En la elección de los senadores buscaba Catón hombres respetados, que se supieron hacer respetar y los que veneraban a los dioses y consideraban sagrada la libertad de los ciudadanos. Él necesitaba hombres y varones de conducta recta, que nunca pedían el perdón antes para cometer la falta.
Pensaba que la justicia es como el aceite de los médicos, muy saludable al cuerpo por fuera, pero daña por dentro: de la misma manera es la justicia que cuando la ejercemos: a veces no nos favorece, pero es útil a los otros.
En su opinión, un magistrado que dirige la suerte de un estado, jamás debe olvidar que el estómago del pueblo es incurablemente sordo, por lo tanto, con sólo palabras no se lo puede convencer. De acuerdo a sus principios de economía, opinaba que es muy difícil que se salvase una ciudad, en la que se venda más caro el pescado que un buey, y donde los caballos cuestan más caros que los cocineros.

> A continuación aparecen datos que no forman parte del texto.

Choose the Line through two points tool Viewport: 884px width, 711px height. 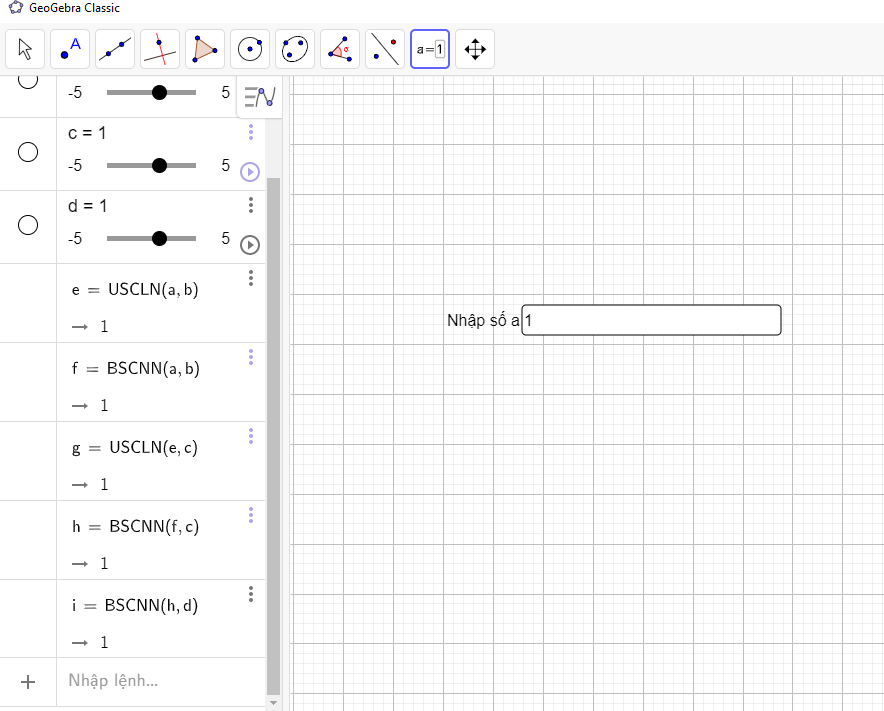click(115, 49)
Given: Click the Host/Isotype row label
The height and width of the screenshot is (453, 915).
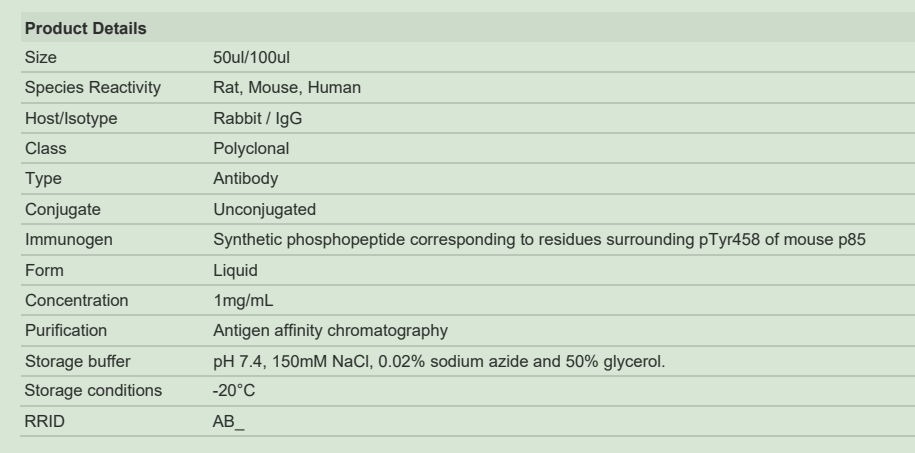Looking at the screenshot, I should (71, 119).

Dice Polibio que quejábase indignado de que existen personas en Roma que importan del extranjero una clase detestable de corrupción, por la cual un bello adolescente vendíase mas caro que un fértil campo.
Era severo guardián del honor, y acusó con vehemencia el cáncer del Estado, llamando así el peculado y la concusión de los dignatarios. Los que roban a los particulares —dijo— pasan la vida atados por el cuello y pies en una celda oscura, mientras los ladrones del estado viven entre el oro y la púrpura. Peleó contra el soborno, y sólo Catón estuvo firme contra esos vicios de la República, que se iba degenerando y amenazaba caer con toda su grandeza.

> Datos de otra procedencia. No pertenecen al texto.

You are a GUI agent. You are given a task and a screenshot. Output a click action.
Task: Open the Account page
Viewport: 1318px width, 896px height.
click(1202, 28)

Catón, el censor era un hombre serenamente severo, y jamás actuó con ira y precipitación. Dice Séneca, que cuando le hirieron en la cara, ni se enojó, ni vengó la injuria, y tampoco la perdonó, porque negó estar injuriado. Mayor ánimo era necesario para no reconocerla como injuria que para perdonarla.

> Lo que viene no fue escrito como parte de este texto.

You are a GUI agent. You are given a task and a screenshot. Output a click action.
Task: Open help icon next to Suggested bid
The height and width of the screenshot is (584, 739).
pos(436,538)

Durante toda su vida solamente de tres cosas sentíase arrepentido. Primero de haber confiado un secreto a su mujer. Segundo, de haberse embarcado en un viaje que podría haber hecho por tierra, y tercero de haber pasado un día entero sin hacer nada.
Catón era un hombre modesto que adquiría su fama, no por las palabras, sino por los hechos. Cuando le preguntaron por qué causa no tenía su estatua en su pórtico, contestó: «Prefiero que pregunten ‘¿Por qué no está?’ a que pregunten: ‘¿Por qué está?’»
En el Pórtico de las imágenes donde tuvo Catón luego su estatua, durante el decadente Principado, algunos romanos, fieles amigos de la tradición, del trabajo honesto y la moral, más de una vez colocaron sobre su busto un cartel con sólo dos precisas palabras: «Utinam viveres!»: ¡Ojalá vivieras!